MS12-067 is an important bulletin which could be a concern for organizations running Microsoft FAST Search Server 2010 for SharePoint. FAST is Microsoft’s search engine for SharePoint intranet content, and exploitation of MS12-067 would result in remote code execution. Microsoft has already patched 13 vulnerabilities related to FAST.

The interesting thing about this vulnerability is that the vulnerable component is Oracle’s Outside In file format conversion library. This library is heavily used in the enterprise application space and is embedded into many file search and indexing applications, including mobile gateways such as Blackberry Enterprise Server. I would expect to see a rash of related security updates become available for all enterprise products using this library.

Oddly enough, even though the July bulletin included an update for Exchange 2007 and 2010 for Outside In flaws, the October one does not, which may point to an upcoming patch for Exchange server, or something specific about the issues identified in this bulletin that excludes Exchange as a potential target.

MS12-070 is an XSS vulnerability that could affect Microsoft’s SQL Server, although it affects the web interface, not the actual database server itself. However, successful exploitation of MS12-070 would result in an escalation of privileges.

MS12-066 is another important bulletin that affects a wide range of web-based collaboration products, including SharePoint, Groove, and InfoPath, as well as the hosted version of Microsoft Office.
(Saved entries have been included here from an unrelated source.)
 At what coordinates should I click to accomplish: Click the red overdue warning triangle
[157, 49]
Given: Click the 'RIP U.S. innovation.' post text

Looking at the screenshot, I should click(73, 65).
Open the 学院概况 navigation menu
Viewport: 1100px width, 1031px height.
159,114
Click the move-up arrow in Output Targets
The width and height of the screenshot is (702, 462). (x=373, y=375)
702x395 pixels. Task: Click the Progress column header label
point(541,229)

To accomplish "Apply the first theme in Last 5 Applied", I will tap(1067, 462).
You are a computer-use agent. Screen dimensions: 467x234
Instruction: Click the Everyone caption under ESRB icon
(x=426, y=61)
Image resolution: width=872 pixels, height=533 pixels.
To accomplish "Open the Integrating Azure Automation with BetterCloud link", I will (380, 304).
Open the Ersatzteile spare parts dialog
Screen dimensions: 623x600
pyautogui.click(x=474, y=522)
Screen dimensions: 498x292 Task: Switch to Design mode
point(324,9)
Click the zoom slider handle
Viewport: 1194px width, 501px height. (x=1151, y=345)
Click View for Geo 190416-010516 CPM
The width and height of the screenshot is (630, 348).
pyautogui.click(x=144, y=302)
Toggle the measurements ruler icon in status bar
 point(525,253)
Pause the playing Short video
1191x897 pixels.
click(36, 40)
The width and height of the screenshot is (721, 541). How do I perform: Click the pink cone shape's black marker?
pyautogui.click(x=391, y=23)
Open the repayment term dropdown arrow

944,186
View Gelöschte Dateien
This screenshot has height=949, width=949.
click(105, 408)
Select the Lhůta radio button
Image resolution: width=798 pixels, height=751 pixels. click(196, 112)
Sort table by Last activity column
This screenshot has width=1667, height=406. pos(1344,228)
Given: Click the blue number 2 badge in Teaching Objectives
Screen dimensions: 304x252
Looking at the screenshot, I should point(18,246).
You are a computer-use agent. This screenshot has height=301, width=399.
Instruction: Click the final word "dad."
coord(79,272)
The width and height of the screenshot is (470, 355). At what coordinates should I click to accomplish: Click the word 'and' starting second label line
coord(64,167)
This flaw allows privilege escalation through an XSS vulnerability and organizations with untrusted users of these products should prioritize this patch.

Also note that Microsoft updated KB2758994 yesterday, indicating that an update is now available for Windows 8 and Windows 2012 Server that fixes a known vulnerability in the Adobe Flash Player plugin.

MS12-069, although only a Denial of Service, should also be prioritized, as it may allow an unauthenticated attacker on the local network to take down Kerberos services on a Windows domain controller. A repeated attack against an organization’s domain controllers could have a major impact of the functioning of the business.

The remaining bulletins should be triaged, tested, and applied as soon as possible.

Author: Marcus Carey, security researcher at Rapid7.